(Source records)
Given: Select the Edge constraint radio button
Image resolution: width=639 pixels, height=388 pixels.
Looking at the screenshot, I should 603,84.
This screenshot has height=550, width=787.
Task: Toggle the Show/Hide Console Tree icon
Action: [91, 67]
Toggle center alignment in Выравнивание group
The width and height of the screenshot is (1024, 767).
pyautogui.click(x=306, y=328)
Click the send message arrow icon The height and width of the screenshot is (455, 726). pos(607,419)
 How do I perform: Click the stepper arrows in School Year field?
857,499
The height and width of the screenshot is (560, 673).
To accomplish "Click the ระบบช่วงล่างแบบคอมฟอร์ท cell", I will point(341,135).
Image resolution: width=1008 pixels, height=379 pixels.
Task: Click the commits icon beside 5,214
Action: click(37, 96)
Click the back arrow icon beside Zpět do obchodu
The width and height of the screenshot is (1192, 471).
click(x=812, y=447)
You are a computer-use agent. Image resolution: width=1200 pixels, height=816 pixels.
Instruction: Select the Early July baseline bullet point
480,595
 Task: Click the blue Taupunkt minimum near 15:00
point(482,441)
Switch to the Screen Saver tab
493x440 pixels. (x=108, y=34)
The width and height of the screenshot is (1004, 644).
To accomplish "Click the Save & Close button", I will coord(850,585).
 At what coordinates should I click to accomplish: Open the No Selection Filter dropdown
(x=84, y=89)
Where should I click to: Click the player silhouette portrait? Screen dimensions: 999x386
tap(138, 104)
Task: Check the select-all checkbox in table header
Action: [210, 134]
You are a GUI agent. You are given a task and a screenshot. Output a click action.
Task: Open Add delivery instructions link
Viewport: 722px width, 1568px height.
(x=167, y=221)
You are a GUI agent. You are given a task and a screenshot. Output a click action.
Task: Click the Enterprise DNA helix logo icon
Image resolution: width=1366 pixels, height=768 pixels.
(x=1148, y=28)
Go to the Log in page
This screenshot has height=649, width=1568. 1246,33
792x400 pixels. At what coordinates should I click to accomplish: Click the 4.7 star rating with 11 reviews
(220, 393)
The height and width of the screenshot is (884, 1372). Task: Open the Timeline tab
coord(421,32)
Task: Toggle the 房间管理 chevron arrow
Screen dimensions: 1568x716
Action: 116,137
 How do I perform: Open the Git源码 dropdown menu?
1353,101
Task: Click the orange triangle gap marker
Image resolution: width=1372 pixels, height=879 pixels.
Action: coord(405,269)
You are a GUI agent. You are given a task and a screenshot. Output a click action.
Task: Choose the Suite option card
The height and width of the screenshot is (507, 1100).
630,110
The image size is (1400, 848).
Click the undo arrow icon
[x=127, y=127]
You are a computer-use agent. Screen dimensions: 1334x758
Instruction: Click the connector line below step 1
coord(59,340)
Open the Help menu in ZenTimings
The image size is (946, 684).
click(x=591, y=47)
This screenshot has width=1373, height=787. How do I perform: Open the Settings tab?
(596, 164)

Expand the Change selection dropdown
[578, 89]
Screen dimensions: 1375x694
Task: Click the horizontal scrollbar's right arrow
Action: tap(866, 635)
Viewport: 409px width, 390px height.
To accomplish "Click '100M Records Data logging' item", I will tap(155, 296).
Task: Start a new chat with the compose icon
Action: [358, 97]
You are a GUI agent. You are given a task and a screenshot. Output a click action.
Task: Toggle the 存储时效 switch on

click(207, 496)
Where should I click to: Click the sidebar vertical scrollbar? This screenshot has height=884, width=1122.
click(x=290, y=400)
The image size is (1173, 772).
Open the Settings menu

__Problem to work on__
Nothing but a number, please, for how many lines of the data hold "button".

__Output below__
2